__What to work on__:
According to the smart meter excerpt, what might be to blame for problems during smart meter installation, in Cindy Verschoor's view?

__Excerpt__:
-.-.-

But Cindy Verschoor, BC Hydro’s manager of communications for smart meters, said the installation of a smart meter should not cause a power surge.
“It’s like unplugging a plug,” she said. “It doesn’t result in a power surge or anything like that on a regular residential home.”
She speculated that faulty or old wiring could be to blame for any problems surrounding the installation of the smart meters.
“Like any piece of equipment, the wiring in your home can erode over time and we have no way of knowing the condition of your wiring when we exchange your meter, and that’s why we just let customers know they might want to turn things off just in case. But the reality is that it’s not because we’re exchanging the meter. It’s just an extra precaution.”
Verschoor also said that residents are told to unplug their computers to ensure that anything they are working on is not lost when the power goes out. She said that people do not, actually, have to unplug their computers, but just turn them off.
Washer, Dryer, Fridge, Water Pump, Stove and Computer – All Blown in One Home
Smart Meter Troubles
$3,000 …. that’s how much one Bowdoin woman says she’s spent to replace several of her appliances, and she believes one device outside her home is to blame. Autumn Brooke says her new CMP smart meter is to blame. She says the smart meter ruined her new washer and dryer. Brook says CMP replaced her electrical meter with a smart meter on September 8th … part of CMP’s 200-million dollar project to swap out 600-thousand electrical meters.
She says that is when she noticed problems with her electronics…from a fried hard drive to her malfunctioning stove and refrigerator. She says she even replaced her well pump and hot water tank in the same week.

-.-.-

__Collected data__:
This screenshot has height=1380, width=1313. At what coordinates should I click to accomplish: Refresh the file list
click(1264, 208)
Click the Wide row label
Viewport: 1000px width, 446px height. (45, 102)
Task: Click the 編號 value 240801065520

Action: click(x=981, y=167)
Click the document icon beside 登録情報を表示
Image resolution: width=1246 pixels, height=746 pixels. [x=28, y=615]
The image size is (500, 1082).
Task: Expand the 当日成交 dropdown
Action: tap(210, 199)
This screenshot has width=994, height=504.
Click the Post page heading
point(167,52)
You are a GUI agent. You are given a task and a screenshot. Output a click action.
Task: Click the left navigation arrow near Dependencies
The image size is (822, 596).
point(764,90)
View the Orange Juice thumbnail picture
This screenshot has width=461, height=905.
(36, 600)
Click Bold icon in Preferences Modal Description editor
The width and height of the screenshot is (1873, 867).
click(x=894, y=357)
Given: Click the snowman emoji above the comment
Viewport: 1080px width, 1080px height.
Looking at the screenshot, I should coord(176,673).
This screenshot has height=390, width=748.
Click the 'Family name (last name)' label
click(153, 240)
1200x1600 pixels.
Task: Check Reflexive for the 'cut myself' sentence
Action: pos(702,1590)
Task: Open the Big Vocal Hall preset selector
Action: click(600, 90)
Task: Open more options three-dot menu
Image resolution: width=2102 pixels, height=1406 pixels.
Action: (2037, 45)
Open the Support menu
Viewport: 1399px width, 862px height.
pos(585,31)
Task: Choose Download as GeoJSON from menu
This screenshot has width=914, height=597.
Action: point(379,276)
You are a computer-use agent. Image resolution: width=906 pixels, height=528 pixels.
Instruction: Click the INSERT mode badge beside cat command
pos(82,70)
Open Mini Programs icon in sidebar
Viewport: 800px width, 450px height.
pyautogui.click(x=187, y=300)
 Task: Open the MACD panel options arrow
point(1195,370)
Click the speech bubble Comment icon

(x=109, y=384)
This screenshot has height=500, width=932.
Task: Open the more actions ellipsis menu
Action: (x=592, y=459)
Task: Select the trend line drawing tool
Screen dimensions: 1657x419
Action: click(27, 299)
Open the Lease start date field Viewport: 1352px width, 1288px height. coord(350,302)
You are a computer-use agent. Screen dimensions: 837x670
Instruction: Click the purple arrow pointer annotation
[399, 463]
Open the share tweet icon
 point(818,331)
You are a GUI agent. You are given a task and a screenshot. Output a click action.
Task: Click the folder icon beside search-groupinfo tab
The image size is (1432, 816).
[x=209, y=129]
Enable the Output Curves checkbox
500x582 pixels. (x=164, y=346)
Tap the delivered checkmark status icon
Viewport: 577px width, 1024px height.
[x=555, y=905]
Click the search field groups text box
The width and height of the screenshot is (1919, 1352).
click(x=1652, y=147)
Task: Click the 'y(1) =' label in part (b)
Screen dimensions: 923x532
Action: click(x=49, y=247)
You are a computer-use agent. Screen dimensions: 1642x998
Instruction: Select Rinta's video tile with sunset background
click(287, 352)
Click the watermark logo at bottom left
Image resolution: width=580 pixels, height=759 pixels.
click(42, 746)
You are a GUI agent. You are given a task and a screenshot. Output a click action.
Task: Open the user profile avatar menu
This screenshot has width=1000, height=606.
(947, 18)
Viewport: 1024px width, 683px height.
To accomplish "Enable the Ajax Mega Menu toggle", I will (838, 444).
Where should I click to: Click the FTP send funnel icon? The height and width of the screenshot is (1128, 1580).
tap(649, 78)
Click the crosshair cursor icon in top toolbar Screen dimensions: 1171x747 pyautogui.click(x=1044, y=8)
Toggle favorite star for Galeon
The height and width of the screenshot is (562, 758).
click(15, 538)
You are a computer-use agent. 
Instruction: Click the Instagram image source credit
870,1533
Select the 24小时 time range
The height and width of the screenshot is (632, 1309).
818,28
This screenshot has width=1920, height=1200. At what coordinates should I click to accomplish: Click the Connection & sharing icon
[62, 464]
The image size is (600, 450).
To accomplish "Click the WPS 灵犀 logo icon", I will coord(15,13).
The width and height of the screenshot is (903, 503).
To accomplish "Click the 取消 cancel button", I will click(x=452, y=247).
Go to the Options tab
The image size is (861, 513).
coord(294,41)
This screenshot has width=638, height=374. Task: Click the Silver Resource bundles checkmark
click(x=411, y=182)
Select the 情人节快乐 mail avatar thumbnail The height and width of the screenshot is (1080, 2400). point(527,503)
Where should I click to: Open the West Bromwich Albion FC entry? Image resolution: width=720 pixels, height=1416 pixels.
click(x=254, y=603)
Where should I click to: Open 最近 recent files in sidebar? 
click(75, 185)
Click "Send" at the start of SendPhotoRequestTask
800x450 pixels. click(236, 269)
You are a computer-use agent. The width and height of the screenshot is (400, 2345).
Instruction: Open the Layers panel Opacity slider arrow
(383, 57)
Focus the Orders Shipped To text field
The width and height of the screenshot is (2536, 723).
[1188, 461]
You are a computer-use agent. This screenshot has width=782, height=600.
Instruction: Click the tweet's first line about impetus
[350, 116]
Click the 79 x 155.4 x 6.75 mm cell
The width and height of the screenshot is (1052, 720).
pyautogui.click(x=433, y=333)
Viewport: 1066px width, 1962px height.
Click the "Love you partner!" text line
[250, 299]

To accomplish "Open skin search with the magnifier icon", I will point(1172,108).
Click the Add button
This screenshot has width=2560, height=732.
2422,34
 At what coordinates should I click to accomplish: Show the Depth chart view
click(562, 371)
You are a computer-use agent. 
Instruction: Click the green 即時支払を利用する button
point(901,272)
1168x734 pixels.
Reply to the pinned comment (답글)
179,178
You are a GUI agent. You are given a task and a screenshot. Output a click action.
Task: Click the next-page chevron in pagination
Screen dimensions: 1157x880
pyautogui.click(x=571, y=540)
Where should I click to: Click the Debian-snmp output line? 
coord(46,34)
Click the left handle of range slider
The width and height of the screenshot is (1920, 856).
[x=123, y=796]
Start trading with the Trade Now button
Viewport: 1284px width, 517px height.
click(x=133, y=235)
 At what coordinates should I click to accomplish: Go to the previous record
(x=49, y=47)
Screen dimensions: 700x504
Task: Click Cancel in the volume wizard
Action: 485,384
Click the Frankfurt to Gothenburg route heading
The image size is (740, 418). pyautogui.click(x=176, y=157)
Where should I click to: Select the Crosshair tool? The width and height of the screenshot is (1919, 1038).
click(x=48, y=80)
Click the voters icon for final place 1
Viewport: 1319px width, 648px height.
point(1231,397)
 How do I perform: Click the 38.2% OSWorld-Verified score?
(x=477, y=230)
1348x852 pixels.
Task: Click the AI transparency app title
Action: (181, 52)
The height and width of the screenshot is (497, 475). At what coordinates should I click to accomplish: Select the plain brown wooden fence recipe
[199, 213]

-.-.-

__Reply to the task__:
Faulty or old wiring.